撒き餌に寄せられたようにメニューを眺めていると、店員さんが「すぐにご案内できますよ!」と絶妙なタイミングで声がけ。
そのホスピタリティに釣られるように、私は吸い込まれていきます。
券売機で食券を購入して店員さんへ。
さすがにこの時間からカレーを食す猛者はいないだろう…なんて思いきや、先客におばさま2名。
私のようなドック帰りには見えないものの、午前10時にカレーを選択する彼女たちの「背景ストーリー」は一体何なんだろう。
計算外の重戦車:カツカレーという名の最適解
待つこと5分強、到着したのは黄金色に輝くカツカレー。
昨晩の軽すぎる食事と今朝の絶食により、私の胃袋は完全に空っぽ。
胃壁がスパイスを激しく求めていて、午前中という違和感は食欲の前では誤差の範囲に。
この「とんかつ」という存在。
低血糖状態にある脳は、効率的なエネルギー源として高カロリーな脂質とタンパク質を最優先に欲しているんでしょう。
空腹時にとんかつ、サクサクの衣とジューシーな肉汁で生存本能を満足させたいという、極めて生物学的に正しい心理状況なんだろうな。
よし、それでは頂きましょう。
欧風の優しさと、自家製オイルの「味変」ブースト
まずは薄いカツを一切れ。
サクッとした小気味よい音とともに、肉の旨味が広がります。
続いてカレーを一口。

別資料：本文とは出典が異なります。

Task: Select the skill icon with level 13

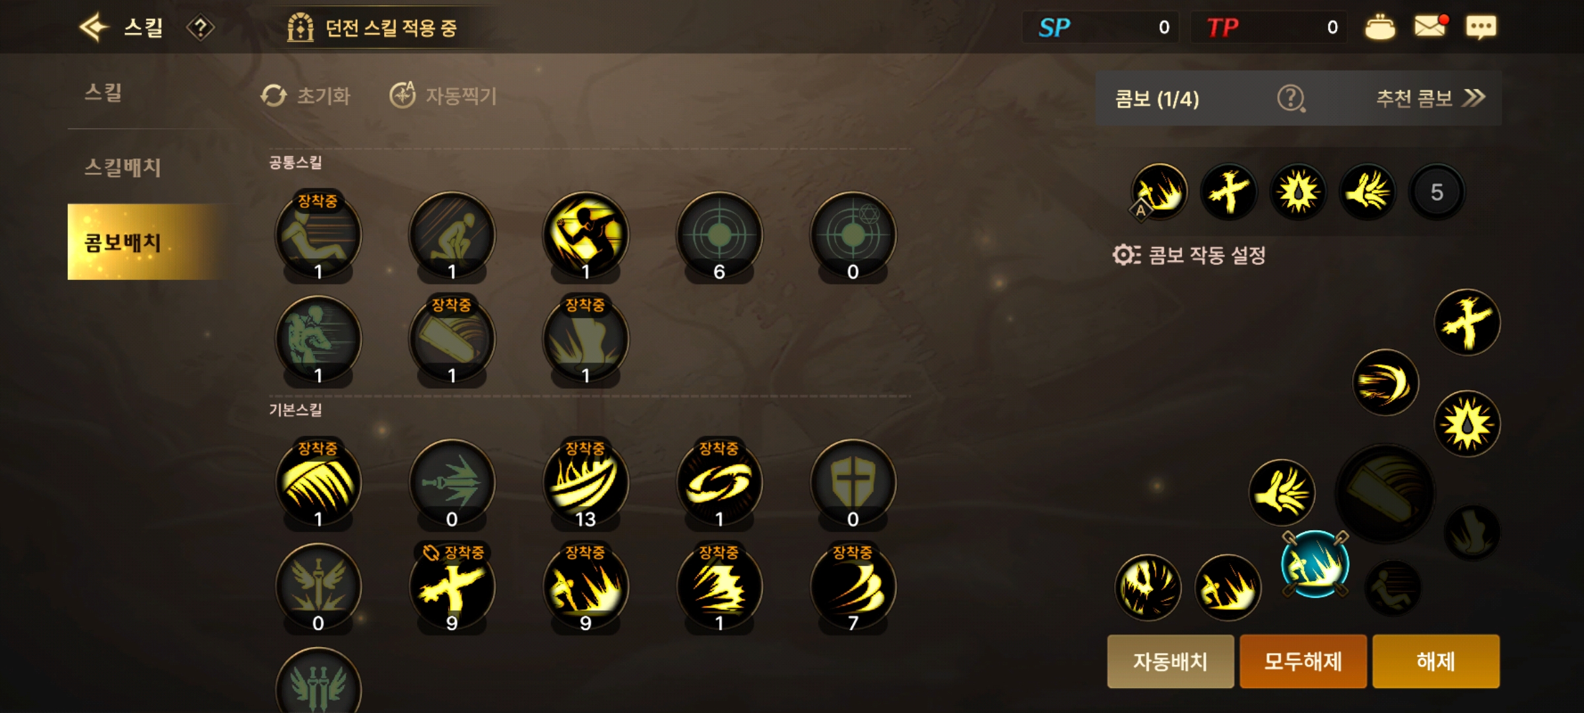Action: click(x=585, y=484)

こちらのルーは、雑味のない丁寧な仕上がりの欧風カレー。
スパイスが尖りすぎず、五臓六腑に染み渡るような優しさと深みがあり、ドック明けの繊細な胃袋を包み込んでくれるかのようです。
半分ほど食べ進めたところで、少し刺激を足してみたいなと。
卓上に置かれた「自家製辛味オイル」、これは単なるチリパウダーではなく、オイルに辛味を抽出したもの。
カレーのコクを損なわず、辛さのだけを一段引き上げてくれる味変、これぞカレーライスの醍醐味ですね。
オイルをたっぷりと投入。
一気にスパイシーな刺激が立ち上がり、食欲のギアが一段上がります。
カツの脂、ルーのコク、そしてオイルの刺激が三位一体。
周囲の視線も忘れ、ガツガツとスプーンを動かし続け、文字通り「ワンミニッツ」に近いスピードであっという間に完食です。
いや〜、美味しかった。
極限の空腹状態では、カレーはまさに鉄板のソリューション。
世の中に「不味いカレー」など存在しないという持論はありますけど、この一杯は間違いなく、私の空腹を完璧に修復してくれました。
期待を裏切らない美味しさに感謝、ご馳走さまでした。